In yesterdays metrics CI presentation in the arch committee we discussed bringing up the topic (again) of if there is any feasibility to:

  • support the metrics CI under Zuul
  • which also implies locating/identifying a way to get some build hardware that has some performance guarantees.

First, can I check, has the situation with the OSF/Zuul build hosts changed at all - do we presently have any dedicated bare metal machines for instance? (I will reference the thread referenced above for example: http://lists.openstack.org/pipermail/openstack-dev/2018-March/127972.html)

If not, can we discuss if there is any method whereby we can allocate or schedule any of the cloud hardware/systems to enable a 'whole machine' allocation or 'single VM' allocation to a job so that we can avoid any noisy-neighbor situations?

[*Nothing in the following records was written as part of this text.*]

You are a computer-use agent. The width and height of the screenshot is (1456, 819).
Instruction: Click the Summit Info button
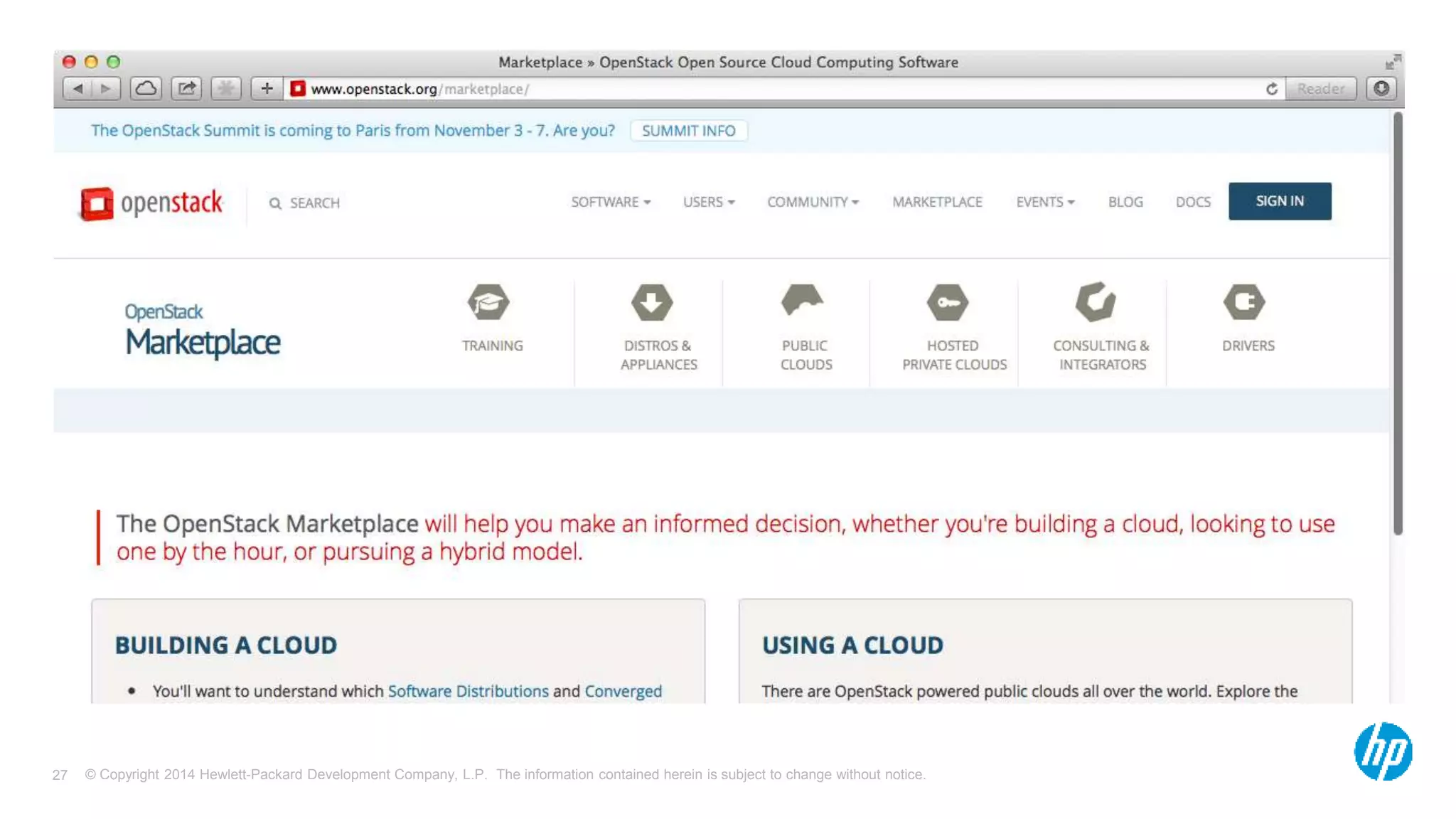pyautogui.click(x=688, y=131)
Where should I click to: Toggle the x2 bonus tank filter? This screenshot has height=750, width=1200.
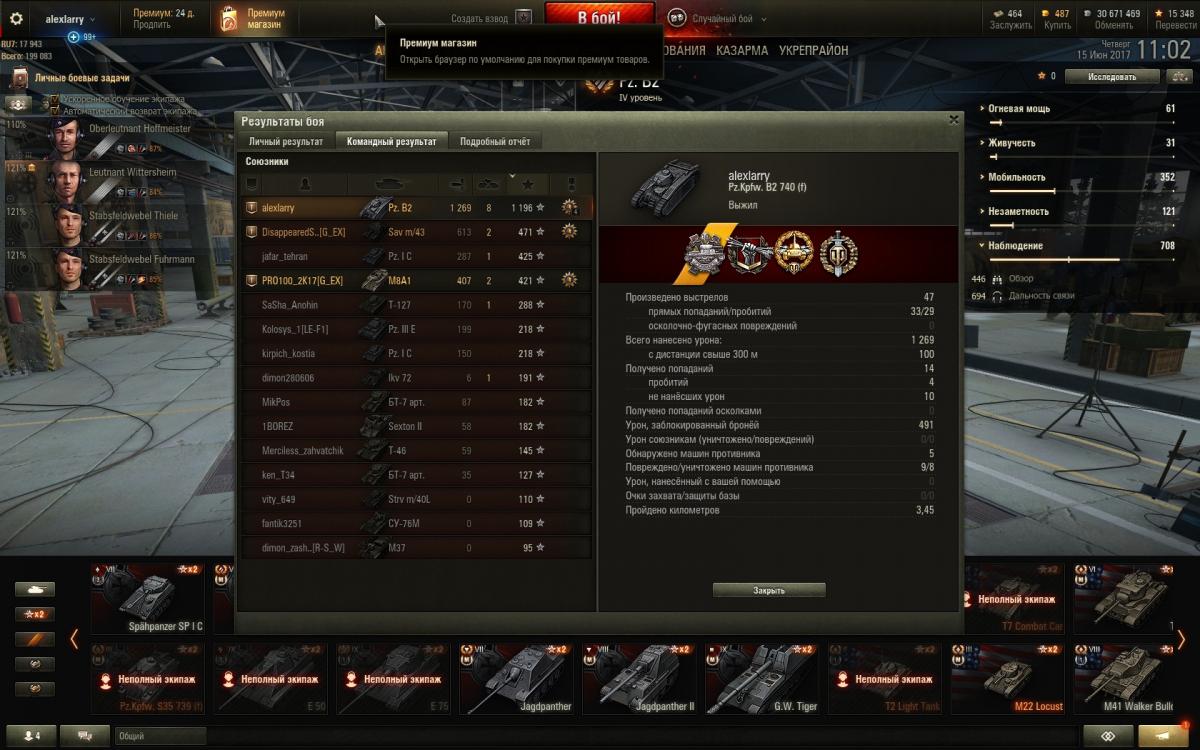35,614
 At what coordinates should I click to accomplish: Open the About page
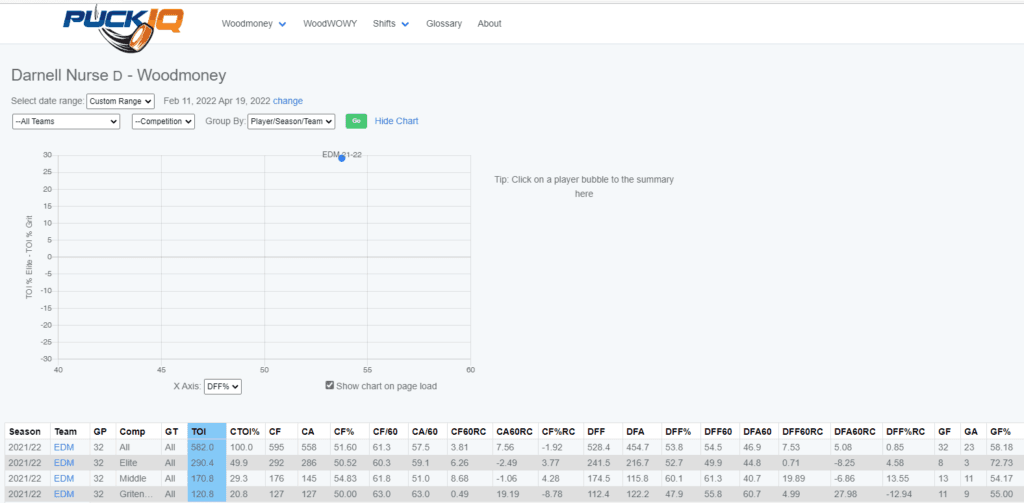click(x=490, y=23)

I will note that internally we are effectively doing this - running the jobs withing a fresh-VM-per-build on a bare metal machine whilst ensuring there is only ever a single VM running on that host at any one time.

Referencing the previous OS thread above, sure I understand that the cloud hosts might be over subscribed and thus such an idea may not have been feasible before - but, I thought I'd check the status at least.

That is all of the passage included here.